T-9 wire has the same mechanical requirements, but offers higher impact toughness: 20 ft-lbs at -20°F CVN.
T-12 wires are designed to meet the requirements of Section IX of the ASME BPV (American Society of Mechanical Engineers Boiler and Pressure Vessel) Code. Specifically, they have a lower manganese content, which reduces tensile strength and hardness and increases the risk of cracking; and they have a more stringent chemical composition and tensile tolerance requirements of 70 to 90 ksi.
Unlike T-1, T-9 and T-12 wires, T-5 wires have an alkaline slag, which makes them less suitable for welders. However, the advantage of these wires is their excellent mechanical properties, which help to reduce hot and cold cracking. The wire provides a driving arc, which increases penetration into thicker materials.
Self-protecting flux cored wires are often used as an alternative to welding rods in construction and other outdoor applications. They do not require an external shielding gas and, because the wire is constantly fed, they can weld faster than stick electrodes, thereby increasing productivity.
Self-protecting flux-cored wires are often used as an alternative to stick electrodes for construction and other outdoor applications. They do not require external shielding gas and because the wire is constantly fed, they can weld faster than stick electrodes, thus increasing productivity.
Some common self-shielded flux cored wires include T-6, T-8 and T-11. the latter two allow for faster solidification of the slag, resulting in improved mismatch welding capability. the T-6 wire provides slower solidification of the slag.
T-6 wire has an impact toughness of at least 20 ft. lbs. at -20°F to help prevent cracking in applications exposed to harsh environments. These include bridge and structural construction. Their arc enters the joint well, resulting in consistent root penetration, and the slag is easily removed. t-6 wire is used in flat and horizontal welding applications.
T-8 wire has the same impact toughness as T-6 and can be used for all-position welding of materials with no thickness restrictions. Some filler metal manufacturers offer T-8 wire with the J designation, which means that these wires have an impact toughness of -40° F. T-8 wire is typically used in applications that must meet the AWS D1.8/D1.8M Structural Welding Code - the seismic supplement requirement for demanding critical welds so that they can be used in areas with high seismic activity. They require careful attention to technique by the welding operator as they are less error prone and more difficult to use than T-11 welding wire.

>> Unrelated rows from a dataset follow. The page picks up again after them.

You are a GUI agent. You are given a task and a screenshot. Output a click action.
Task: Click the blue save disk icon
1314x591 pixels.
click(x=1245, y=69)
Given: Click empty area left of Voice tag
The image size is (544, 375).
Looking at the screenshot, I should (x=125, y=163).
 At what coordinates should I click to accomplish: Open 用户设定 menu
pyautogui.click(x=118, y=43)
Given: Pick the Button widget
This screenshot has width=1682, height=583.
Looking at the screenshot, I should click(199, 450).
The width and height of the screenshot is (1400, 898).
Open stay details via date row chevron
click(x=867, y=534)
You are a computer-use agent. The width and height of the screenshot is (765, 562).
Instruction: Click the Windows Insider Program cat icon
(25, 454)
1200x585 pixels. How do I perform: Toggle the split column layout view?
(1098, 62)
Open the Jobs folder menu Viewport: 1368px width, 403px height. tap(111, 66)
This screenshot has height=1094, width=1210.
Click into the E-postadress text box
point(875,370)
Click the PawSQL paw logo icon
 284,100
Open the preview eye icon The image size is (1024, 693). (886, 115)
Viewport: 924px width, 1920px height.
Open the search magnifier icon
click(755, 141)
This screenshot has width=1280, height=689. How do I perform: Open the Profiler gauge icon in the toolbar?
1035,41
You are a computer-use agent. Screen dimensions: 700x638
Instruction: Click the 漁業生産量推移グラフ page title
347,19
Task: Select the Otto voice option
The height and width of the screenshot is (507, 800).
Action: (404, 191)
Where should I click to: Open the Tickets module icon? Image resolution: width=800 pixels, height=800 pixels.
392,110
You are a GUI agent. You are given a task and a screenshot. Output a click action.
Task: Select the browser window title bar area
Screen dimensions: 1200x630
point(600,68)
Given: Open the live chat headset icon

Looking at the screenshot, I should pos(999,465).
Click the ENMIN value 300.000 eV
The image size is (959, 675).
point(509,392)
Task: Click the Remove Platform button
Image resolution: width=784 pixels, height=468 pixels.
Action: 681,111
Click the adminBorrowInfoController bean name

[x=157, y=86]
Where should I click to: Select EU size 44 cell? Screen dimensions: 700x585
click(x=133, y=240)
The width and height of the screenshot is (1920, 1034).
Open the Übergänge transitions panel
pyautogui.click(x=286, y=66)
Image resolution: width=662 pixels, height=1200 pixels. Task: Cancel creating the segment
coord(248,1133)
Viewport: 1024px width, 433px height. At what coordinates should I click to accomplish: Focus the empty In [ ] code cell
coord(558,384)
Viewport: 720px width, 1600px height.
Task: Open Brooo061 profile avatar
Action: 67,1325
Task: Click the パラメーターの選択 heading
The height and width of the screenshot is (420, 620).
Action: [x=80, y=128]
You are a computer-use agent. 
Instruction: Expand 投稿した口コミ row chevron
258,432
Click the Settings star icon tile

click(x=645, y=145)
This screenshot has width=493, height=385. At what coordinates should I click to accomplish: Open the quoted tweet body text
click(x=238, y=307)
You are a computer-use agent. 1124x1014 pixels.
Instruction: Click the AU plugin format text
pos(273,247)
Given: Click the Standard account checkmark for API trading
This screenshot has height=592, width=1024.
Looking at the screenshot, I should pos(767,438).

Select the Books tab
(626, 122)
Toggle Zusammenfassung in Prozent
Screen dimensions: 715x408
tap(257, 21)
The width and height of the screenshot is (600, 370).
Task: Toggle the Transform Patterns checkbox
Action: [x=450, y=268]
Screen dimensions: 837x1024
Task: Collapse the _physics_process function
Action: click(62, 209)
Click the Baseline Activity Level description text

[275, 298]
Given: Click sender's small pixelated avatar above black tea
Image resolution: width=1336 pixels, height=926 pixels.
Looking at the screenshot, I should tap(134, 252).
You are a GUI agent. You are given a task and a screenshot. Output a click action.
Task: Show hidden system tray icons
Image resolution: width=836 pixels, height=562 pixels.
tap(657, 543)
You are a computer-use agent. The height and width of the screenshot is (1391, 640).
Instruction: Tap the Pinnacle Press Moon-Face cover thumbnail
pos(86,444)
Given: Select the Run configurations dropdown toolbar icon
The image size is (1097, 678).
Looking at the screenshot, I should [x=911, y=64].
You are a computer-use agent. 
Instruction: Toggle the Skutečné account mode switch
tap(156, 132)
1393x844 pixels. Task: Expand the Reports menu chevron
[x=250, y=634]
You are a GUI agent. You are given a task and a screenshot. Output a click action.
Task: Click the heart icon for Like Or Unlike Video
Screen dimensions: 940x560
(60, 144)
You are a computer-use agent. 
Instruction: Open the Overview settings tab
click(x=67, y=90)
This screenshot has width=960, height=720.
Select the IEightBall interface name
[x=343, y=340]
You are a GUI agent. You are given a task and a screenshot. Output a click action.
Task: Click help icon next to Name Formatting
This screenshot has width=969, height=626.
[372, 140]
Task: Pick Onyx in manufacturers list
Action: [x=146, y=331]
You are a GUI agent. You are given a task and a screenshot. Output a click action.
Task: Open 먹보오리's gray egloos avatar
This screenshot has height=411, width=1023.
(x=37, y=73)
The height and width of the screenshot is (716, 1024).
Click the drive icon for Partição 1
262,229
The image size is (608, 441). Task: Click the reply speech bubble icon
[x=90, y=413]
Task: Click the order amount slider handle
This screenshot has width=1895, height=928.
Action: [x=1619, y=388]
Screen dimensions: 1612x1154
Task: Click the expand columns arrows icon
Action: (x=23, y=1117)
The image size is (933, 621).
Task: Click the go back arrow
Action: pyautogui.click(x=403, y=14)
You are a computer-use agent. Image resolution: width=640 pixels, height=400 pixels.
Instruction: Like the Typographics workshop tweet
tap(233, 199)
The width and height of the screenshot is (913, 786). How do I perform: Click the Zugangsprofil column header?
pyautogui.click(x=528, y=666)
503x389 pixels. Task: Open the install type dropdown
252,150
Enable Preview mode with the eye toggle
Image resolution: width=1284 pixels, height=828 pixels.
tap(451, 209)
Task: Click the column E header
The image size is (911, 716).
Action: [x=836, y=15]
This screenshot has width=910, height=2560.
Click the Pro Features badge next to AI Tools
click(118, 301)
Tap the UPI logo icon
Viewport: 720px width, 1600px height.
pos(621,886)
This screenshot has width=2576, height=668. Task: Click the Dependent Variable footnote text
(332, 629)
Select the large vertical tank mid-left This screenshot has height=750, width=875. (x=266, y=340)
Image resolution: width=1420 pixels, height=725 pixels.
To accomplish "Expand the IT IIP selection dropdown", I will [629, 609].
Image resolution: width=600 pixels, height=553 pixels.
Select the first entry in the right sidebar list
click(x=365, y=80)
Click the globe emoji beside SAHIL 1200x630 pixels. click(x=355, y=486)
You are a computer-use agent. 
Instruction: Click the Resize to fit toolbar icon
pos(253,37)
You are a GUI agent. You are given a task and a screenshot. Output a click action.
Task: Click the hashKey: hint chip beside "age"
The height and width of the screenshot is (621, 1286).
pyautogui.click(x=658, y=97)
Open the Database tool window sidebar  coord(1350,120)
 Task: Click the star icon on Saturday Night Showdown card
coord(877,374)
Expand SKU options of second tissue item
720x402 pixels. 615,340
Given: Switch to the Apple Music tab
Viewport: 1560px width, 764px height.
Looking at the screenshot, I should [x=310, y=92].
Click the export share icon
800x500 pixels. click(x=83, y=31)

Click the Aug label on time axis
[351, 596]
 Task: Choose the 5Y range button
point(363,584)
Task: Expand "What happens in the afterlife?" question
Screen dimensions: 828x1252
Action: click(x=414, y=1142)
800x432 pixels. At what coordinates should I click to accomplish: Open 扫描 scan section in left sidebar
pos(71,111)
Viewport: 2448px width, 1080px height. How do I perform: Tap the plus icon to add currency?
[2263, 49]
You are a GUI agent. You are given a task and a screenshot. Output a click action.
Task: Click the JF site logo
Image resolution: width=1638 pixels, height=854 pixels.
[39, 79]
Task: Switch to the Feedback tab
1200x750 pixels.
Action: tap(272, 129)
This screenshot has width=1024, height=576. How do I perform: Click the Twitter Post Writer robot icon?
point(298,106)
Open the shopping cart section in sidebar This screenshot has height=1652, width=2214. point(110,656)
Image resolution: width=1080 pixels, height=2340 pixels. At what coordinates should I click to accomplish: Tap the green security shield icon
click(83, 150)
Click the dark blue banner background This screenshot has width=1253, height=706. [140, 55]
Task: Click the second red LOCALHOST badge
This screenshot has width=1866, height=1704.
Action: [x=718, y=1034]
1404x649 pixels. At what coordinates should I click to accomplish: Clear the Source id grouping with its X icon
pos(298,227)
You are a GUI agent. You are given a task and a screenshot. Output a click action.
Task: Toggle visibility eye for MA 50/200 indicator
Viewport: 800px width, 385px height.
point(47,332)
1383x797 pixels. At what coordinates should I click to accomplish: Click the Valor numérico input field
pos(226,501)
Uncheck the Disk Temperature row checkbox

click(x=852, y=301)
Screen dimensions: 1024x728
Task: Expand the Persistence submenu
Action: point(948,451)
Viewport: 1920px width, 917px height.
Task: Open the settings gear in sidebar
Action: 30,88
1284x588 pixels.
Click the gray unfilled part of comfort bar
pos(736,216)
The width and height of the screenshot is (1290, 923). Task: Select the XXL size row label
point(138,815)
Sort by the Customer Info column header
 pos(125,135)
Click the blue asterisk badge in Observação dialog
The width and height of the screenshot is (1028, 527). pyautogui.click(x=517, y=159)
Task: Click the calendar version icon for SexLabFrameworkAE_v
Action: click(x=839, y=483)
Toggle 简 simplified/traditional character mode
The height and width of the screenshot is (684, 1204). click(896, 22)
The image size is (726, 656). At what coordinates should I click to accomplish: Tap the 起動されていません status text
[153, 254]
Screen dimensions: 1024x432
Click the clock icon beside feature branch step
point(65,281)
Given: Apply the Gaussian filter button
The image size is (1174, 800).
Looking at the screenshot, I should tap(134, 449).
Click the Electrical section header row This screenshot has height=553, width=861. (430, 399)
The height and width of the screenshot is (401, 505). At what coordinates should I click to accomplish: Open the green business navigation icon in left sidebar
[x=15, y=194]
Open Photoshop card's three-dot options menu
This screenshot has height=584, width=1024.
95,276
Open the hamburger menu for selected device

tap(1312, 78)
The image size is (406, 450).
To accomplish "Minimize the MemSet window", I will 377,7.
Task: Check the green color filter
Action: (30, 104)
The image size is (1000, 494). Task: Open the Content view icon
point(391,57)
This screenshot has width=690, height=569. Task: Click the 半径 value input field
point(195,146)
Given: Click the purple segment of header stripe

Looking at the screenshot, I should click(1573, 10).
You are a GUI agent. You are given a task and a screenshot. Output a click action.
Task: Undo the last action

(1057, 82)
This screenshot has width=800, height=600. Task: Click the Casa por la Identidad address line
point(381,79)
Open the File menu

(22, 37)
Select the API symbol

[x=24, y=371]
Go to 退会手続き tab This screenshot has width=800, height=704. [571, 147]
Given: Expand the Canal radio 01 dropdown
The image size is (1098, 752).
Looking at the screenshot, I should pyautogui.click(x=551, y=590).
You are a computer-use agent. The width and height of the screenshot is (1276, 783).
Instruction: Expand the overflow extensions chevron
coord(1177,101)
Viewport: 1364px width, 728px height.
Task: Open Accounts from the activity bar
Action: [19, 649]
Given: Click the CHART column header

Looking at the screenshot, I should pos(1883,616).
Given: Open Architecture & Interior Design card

Unlike T-6 and T-8 wire, T-11 wire does not require impact toughness testing and they are not very resistant to cracking. They are versatile wires for outdoor applications, versatile and easy to solder. Although they cannot be used for critical welding, AWS D1.1 Structural Steel Welding Code considers them usable for materials less than 1/2" thick.
Whether welding with gas shielded flux cored wire or self shielded flux cored wire, achieving the best results depends on operating under the correct parameters. Always consult the wire's data sheet for more information. These can be found on the websites of most filler metal manufacturers. There the welding operator will find recommended settings for polarity, voltage, current strength and wire speed, as well as shielding gas requirements (if necessary), wire protrusion details etc. Following these recommendations not only reduces the risk of problems requiring downtime for troubleshooting, but also helps to ensure that the wire operates as intended.